# THE PROBLEM:
Present everything from the start of the data below down to and including the line containing "will (39, 157)." as a Markdown table with the columns Row and Data line, omitting blank lines.

§

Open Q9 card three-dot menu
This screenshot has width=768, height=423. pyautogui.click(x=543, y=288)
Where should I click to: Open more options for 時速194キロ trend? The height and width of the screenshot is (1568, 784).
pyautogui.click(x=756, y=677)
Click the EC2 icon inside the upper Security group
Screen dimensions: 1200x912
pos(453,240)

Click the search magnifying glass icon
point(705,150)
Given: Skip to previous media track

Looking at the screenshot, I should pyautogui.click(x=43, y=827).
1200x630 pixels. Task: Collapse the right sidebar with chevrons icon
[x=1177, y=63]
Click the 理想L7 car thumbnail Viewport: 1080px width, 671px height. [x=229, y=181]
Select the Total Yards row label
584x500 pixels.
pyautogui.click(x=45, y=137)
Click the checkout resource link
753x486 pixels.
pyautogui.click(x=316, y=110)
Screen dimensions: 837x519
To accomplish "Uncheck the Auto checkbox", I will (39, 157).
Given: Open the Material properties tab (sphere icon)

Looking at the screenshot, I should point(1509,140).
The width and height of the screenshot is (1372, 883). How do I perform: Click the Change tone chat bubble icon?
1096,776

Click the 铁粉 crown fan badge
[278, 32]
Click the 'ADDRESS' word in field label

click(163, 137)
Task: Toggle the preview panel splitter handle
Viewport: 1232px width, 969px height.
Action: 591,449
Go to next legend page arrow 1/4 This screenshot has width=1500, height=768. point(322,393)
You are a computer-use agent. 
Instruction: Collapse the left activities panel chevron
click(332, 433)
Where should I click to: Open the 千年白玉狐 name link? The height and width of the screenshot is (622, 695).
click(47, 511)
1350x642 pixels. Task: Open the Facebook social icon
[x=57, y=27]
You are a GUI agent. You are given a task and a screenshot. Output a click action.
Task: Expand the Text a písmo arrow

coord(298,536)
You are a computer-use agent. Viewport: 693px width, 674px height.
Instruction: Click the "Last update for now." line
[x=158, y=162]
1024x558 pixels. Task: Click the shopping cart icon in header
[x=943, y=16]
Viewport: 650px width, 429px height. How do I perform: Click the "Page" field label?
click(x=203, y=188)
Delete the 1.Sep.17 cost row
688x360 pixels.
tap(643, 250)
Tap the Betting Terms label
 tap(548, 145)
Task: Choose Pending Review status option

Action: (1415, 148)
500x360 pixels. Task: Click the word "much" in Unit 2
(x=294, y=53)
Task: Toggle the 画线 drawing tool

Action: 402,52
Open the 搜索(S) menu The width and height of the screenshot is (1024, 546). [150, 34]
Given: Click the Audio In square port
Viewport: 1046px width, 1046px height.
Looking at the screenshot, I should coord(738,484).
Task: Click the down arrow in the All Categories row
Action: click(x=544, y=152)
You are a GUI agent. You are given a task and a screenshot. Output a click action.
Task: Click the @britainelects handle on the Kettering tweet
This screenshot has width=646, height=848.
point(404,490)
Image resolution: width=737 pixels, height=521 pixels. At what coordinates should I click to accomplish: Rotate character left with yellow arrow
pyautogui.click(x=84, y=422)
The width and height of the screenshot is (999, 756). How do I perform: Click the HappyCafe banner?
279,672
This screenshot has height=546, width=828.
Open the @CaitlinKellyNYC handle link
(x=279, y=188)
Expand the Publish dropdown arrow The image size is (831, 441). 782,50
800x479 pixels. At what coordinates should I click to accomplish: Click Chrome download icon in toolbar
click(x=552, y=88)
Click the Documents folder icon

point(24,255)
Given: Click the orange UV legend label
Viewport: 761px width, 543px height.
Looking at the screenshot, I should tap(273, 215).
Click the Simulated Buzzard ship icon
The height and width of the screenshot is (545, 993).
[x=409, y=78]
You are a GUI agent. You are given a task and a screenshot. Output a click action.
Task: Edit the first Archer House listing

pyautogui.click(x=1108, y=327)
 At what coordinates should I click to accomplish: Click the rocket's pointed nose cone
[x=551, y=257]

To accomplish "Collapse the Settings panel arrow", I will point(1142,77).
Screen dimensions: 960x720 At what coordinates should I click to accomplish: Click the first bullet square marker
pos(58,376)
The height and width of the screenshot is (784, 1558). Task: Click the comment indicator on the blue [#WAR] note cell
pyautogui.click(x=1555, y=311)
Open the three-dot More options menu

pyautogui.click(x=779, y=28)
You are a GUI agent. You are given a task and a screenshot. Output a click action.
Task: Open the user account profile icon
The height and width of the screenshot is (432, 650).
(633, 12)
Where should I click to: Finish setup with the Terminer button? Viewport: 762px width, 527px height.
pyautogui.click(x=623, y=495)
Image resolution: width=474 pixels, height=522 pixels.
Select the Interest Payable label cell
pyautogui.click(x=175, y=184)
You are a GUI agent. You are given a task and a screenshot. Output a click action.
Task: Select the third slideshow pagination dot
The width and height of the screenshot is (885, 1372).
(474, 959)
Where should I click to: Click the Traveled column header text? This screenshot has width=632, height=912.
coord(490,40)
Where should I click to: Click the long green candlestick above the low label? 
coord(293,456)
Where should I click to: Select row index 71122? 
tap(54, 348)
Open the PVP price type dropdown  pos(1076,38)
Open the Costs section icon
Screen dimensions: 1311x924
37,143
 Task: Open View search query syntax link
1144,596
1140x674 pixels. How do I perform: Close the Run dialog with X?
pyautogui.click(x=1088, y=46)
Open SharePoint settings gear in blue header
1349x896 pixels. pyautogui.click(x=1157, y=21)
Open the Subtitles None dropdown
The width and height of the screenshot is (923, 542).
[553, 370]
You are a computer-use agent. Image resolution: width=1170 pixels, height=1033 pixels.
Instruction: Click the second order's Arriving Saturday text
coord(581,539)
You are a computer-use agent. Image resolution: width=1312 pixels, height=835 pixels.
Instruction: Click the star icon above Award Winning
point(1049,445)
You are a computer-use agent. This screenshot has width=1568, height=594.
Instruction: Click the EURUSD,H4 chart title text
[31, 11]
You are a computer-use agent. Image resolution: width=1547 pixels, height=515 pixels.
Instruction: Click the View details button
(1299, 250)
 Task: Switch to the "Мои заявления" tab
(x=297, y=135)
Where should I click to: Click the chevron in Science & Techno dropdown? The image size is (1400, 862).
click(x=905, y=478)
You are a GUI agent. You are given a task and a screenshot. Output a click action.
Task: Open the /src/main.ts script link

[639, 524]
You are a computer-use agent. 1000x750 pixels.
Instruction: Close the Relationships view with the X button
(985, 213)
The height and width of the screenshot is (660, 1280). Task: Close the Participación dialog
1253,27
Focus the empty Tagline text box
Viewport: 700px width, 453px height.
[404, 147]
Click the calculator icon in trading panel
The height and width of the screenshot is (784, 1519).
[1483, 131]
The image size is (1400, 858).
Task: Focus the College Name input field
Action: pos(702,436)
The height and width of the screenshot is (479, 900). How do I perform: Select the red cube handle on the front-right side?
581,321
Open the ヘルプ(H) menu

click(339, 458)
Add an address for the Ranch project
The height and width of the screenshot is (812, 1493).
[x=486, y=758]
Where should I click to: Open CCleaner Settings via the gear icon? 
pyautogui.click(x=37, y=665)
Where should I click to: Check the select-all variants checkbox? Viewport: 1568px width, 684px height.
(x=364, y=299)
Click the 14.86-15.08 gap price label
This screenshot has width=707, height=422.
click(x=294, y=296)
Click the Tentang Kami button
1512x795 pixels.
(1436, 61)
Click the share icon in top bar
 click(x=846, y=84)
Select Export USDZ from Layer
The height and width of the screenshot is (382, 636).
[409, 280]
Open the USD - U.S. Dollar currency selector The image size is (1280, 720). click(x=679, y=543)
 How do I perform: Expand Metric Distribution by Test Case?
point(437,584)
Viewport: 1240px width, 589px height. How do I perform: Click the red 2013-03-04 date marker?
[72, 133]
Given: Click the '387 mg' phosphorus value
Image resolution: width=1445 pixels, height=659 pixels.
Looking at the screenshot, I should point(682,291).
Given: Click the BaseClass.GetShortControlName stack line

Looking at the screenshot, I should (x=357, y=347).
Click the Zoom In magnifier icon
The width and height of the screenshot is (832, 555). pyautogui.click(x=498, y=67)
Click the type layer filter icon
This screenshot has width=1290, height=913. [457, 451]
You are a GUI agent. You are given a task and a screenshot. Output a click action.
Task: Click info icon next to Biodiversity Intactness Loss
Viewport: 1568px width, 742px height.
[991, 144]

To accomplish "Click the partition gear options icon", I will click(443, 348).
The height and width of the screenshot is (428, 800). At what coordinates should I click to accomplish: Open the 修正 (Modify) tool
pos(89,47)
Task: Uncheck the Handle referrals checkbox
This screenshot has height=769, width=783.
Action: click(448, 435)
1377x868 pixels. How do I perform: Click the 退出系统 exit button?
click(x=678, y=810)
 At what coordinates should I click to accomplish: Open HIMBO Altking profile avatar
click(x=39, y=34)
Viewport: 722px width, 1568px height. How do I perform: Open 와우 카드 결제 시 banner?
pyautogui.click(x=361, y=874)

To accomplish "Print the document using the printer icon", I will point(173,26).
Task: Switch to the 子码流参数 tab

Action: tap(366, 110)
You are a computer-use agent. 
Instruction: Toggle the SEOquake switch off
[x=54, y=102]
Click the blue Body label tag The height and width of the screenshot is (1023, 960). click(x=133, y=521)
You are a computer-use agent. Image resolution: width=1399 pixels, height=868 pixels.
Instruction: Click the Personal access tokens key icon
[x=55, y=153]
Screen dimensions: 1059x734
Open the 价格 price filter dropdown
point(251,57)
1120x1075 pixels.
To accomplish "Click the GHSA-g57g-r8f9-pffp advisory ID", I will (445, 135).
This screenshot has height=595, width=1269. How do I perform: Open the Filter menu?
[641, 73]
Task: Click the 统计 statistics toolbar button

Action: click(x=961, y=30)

§

# FULL SOLUTION:
| Row | Data line |
|---|---|
| 1 | Open Q9 card three-dot menu |
| 2 | This screenshot has width=768, height=423. pyautogui.click(x=543, y=288) |
| 3 | Where should I click to: Open more options for 時速194キロ trend? The height and width of the screenshot is (1568, 784). |
| 4 | pyautogui.click(x=756, y=677) |
| 5 | Click the EC2 icon inside the upper Security group |
| 6 | Screen dimensions: 1200x912 |
| 7 | pos(453,240) |
| 8 | Click the search magnifying glass icon |
| 9 | point(705,150) |
| 10 | Given: Skip to previous media track |
| 11 | Looking at the screenshot, I should pyautogui.click(x=43, y=827). |
| 12 | 1200x630 pixels. Task: Collapse the right sidebar with chevrons icon |
| 13 | [x=1177, y=63] |
| 14 | Click the 理想L7 car thumbnail Viewport: 1080px width, 671px height. [x=229, y=181] |
| 15 | Select the Total Yards row label |
| 16 | 584x500 pixels. |
| 17 | pyautogui.click(x=45, y=137) |
| 18 | Click the checkout resource link |
| 19 | 753x486 pixels. |
| 20 | pyautogui.click(x=316, y=110) |
| 21 | Screen dimensions: 837x519 |
| 22 | To accomplish "Uncheck the Auto checkbox", I will (39, 157). |